原文:
清华大学段昊泓团队报道了在低浓度碱性电解质中，通过增强羟基在单原子负载催化剂上的吸附电氧化5-羟甲基糠醛。相关研究成果于2024年6月14日发表于国际一流学术期刊《科学通报》。

5-羟甲基糠醛（HMF）电催化氧化为2,5-呋喃二羧酸（FDCA）是一种生产生物基塑料单体的可持续策略，通常在高浓度碱性溶液（1.0 mol L^–1 KOH）中进行，以获得高活性。然而，这种高浓度的碱带来了挑战，包括HMF降解和与产物分离相关的高操作成本。

该文中，研究人员报道了负载在Co₃O₄上的单原子钌（Ru¹-Co₃O₄）作为催化剂，该催化剂在低浓度碱性电解质（0.1 mol L^–1 KOH）中高效工作，与可逆氢电极相比，表现出1.191 V的低电势，在0.1 mol ^L-1 KOH中实现10 mA cm^–2，这优于以前的催化剂。

电化学研究表明，单原子Ru在OH^–供应不足的情况下显著增强了羟基（OH^–）的吸附，从而改善了HMF的氧化。为了展示Ru¹-Co₃O₄催化剂的潜力，研究人员在流动反应器中，工业相关条件下展示了其高效性。最终，技术经济分析表明，用0.1 mol L^–1 KOH电解质取代传统的1.0 mol L^–1 KOH可以显著降低FDCA的最低售价21.0%。

该项工作证明了一种在不使用强碱性电解质的情况下，进行生物质电氧化的有效催化剂设计，这可能有助于更经济的生物质电价化。

任务要求:
将上面关于5-羟甲基糠醛电氧化的报道从头到尾一字不改地照录一遍。

数据摘录:
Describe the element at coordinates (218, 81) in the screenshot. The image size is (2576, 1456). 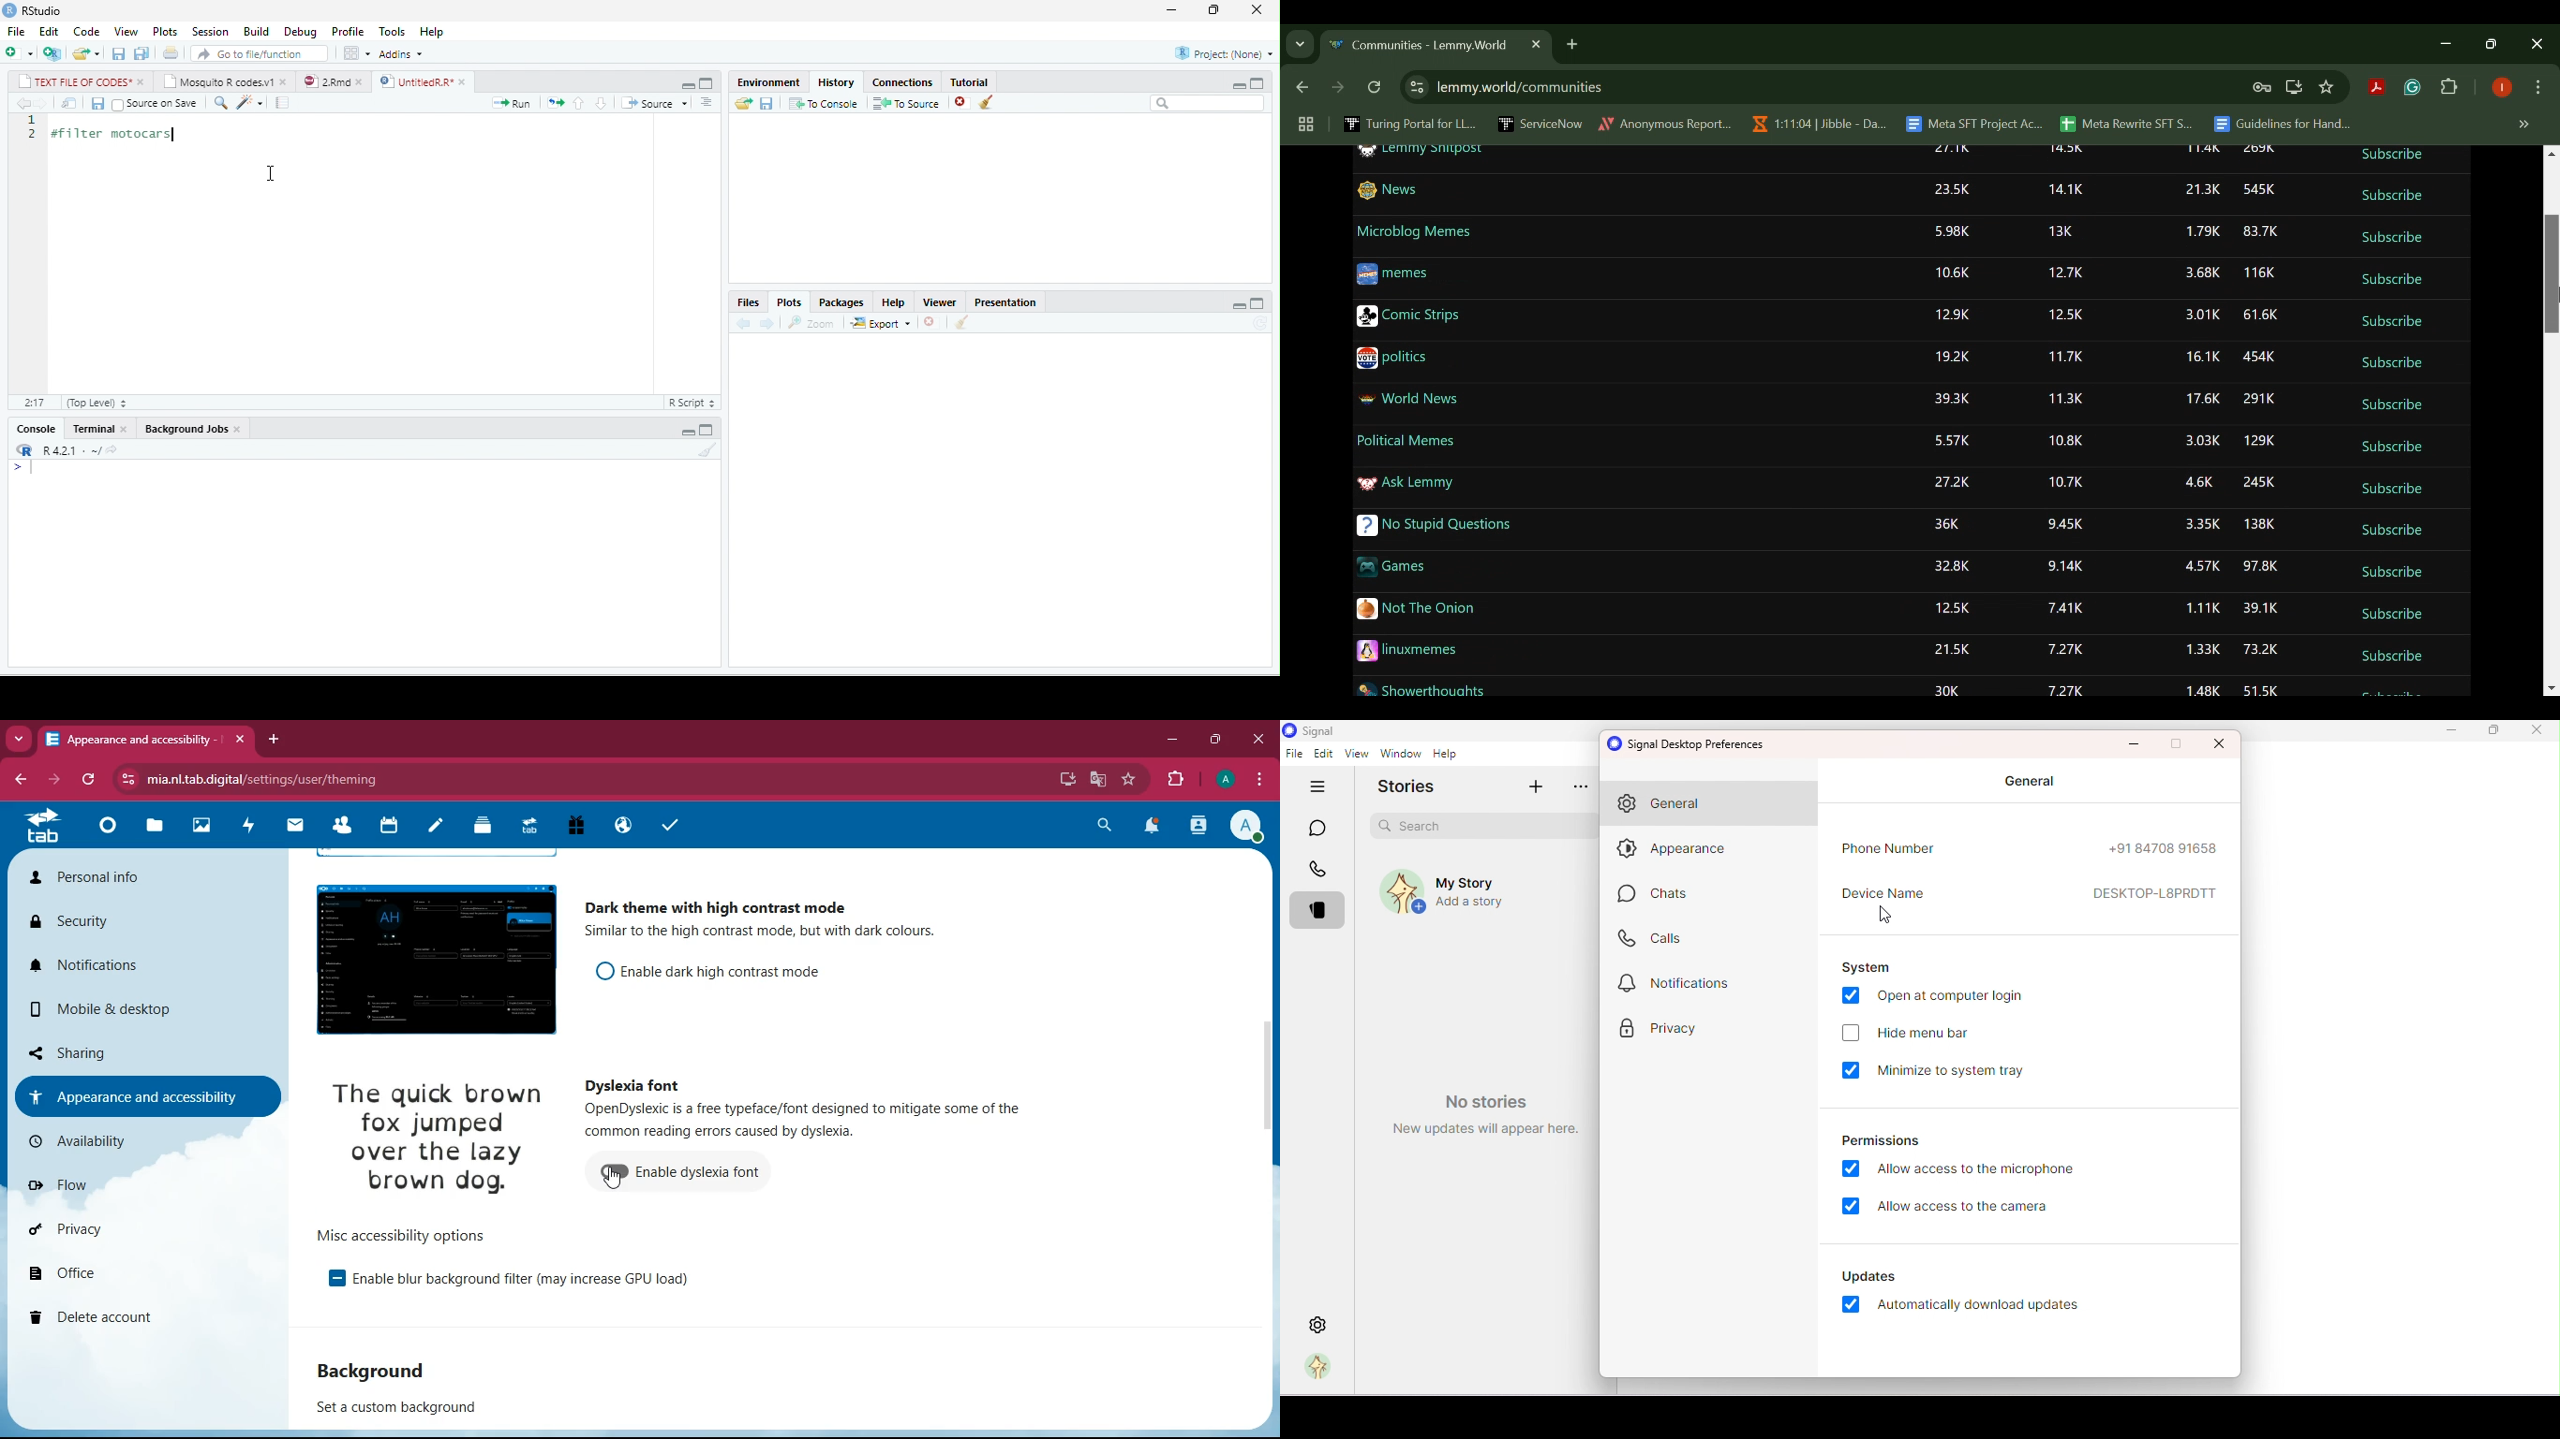
I see `Mosquito R codes.v1` at that location.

任务作答:
清华大学段昊泓团队报道了在低浓度碱性电解质中，通过增强羟基在单原子负载催化剂上的吸附电氧化5-羟甲基糠醛。相关研究成果于2024年6月14日发表于国际一流学术期刊《科学通报》。

5-羟甲基糠醛（HMF）电催化氧化为2,5-呋喃二羧酸（FDCA）是一种生产生物基塑料单体的可持续策略，通常在高浓度碱性溶液（1.0 mol L^–1 KOH）中进行，以获得高活性。然而，这种高浓度的碱带来了挑战，包括HMF降解和与产物分离相关的高操作成本。

该文中，研究人员报道了负载在Co₃O₄上的单原子钌（Ru¹-Co₃O₄）作为催化剂，该催化剂在低浓度碱性电解质（0.1 mol L^–1 KOH）中高效工作，与可逆氢电极相比，表现出1.191 V的低电势，在0.1 mol ^L-1 KOH中实现10 mA cm^–2，这优于以前的催化剂。

电化学研究表明，单原子Ru在OH^–供应不足的情况下显著增强了羟基（OH^–）的吸附，从而改善了HMF的氧化。为了展示Ru¹-Co₃O₄催化剂的潜力，研究人员在流动反应器中，工业相关条件下展示了其高效性。最终，技术经济分析表明，用0.1 mol L^–1 KOH电解质取代传统的1.0 mol L^–1 KOH可以显著降低FDCA的最低售价21.0%。

该项工作证明了一种在不使用强碱性电解质的情况下，进行生物质电氧化的有效催化剂设计，这可能有助于更经济的生物质电价化。